La coerenza del fanfulla Salvini è a corrente alternata dipende dalle convenienze politiche, niente principi niente valori, solo continua e perpetua campagna elettorale

Matteo Salvini, perché il leader leghista non segue la "crociata antimperialista" di Di Maio contro la Francia

23 Gennaio 2019


Matteo Salvini ha a lungo polemizzato con la Francia sulla questione immigrazione, anche usando toni molto duri. Negli ultimi giorni, però, ha evitato di seguire Luigi Di Maio nella "crociata antimperialista" contro Parigi e il suo presunto sfruttamento di molti Paesi africani alla stregua di colonie.
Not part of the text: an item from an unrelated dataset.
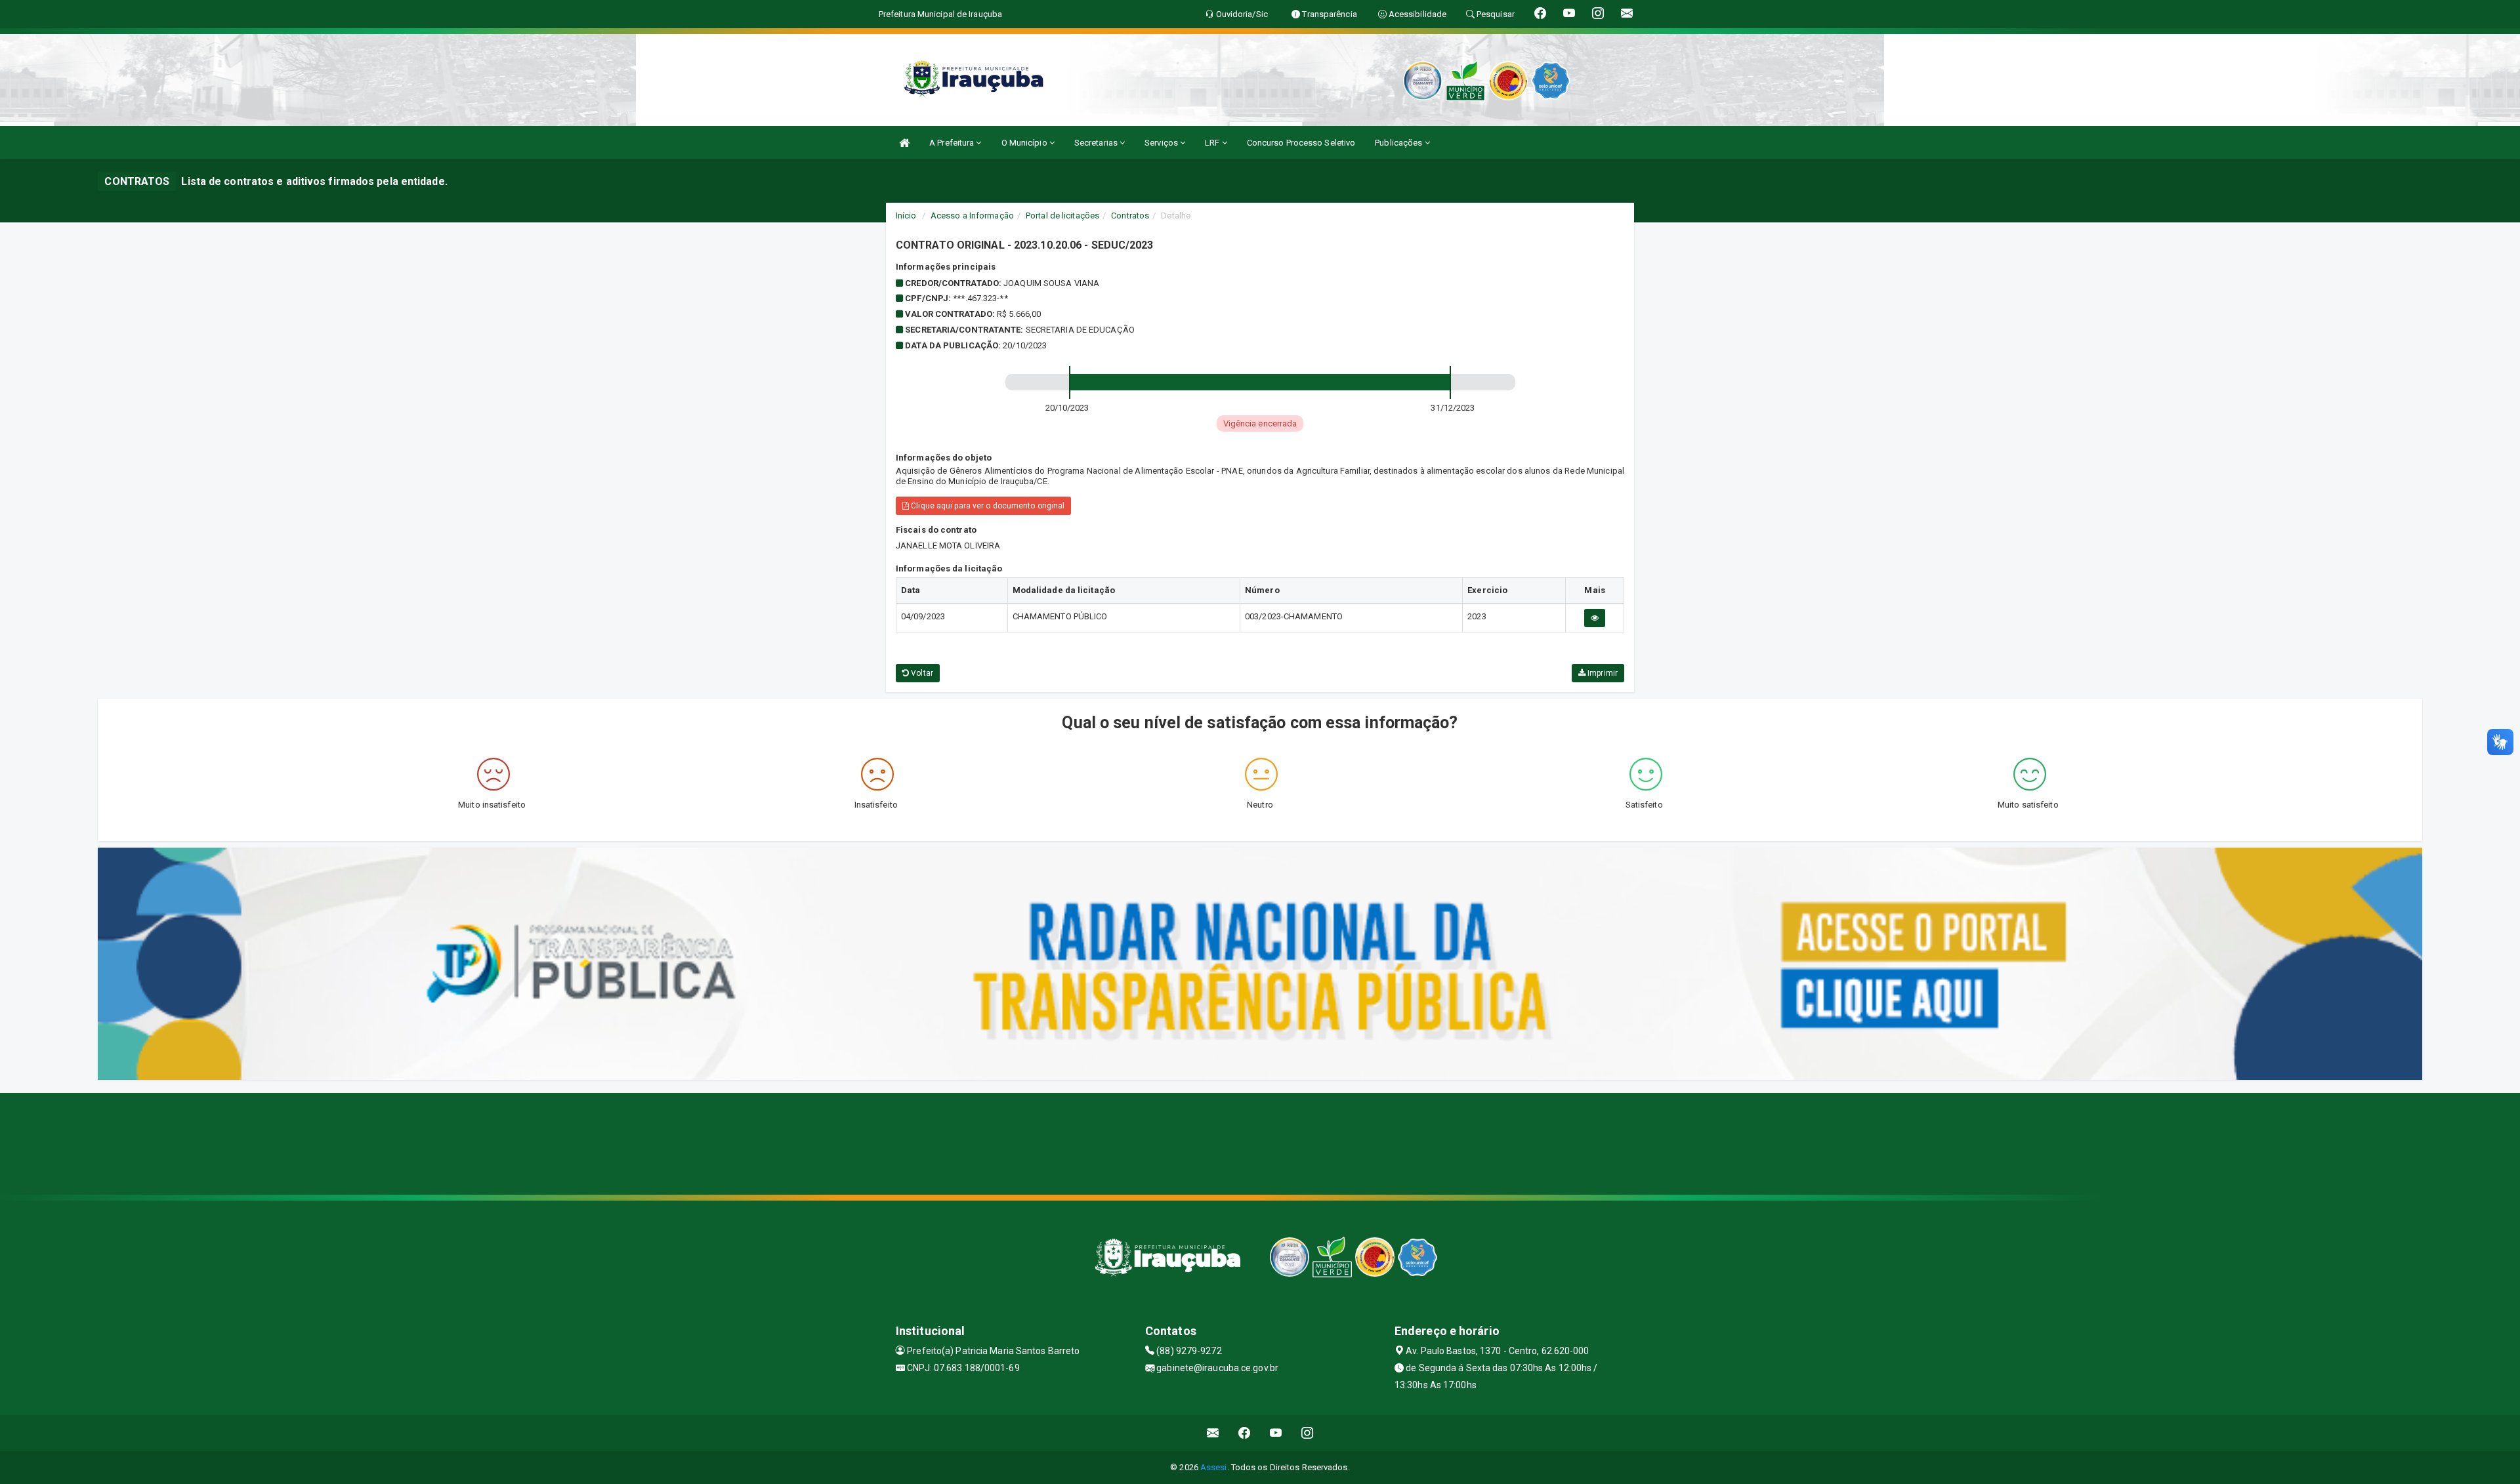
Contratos (1130, 215)
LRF (1213, 143)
Certo, la polemica pare assolutamente strumentale a fini elettorali, anche se intende "velare" di un manto di sinistra la politica dei porti chiusi sostenuta dal governo e il rifiuto all'accoglienza dei migranti.

Ma, secondo quanto sostiene Sergio Soave su Italia Oggi, Matteo Salvini ha un ulteriore motivo per non andare a muso duro contro la Francia e i suoi interessi oltremare: l'intesa elettorale in vista delle elezioni europee con Marine Le Pen e il suo ressemblement National, partito di ultra-destra che sicuramente non gradirebbe un alleato "di sinistra" e che faccia le pulci a Parigi nei rapporti con l'Africa. E senza i voti della Le Pen, Salvini in Europa non va da nessuna parte.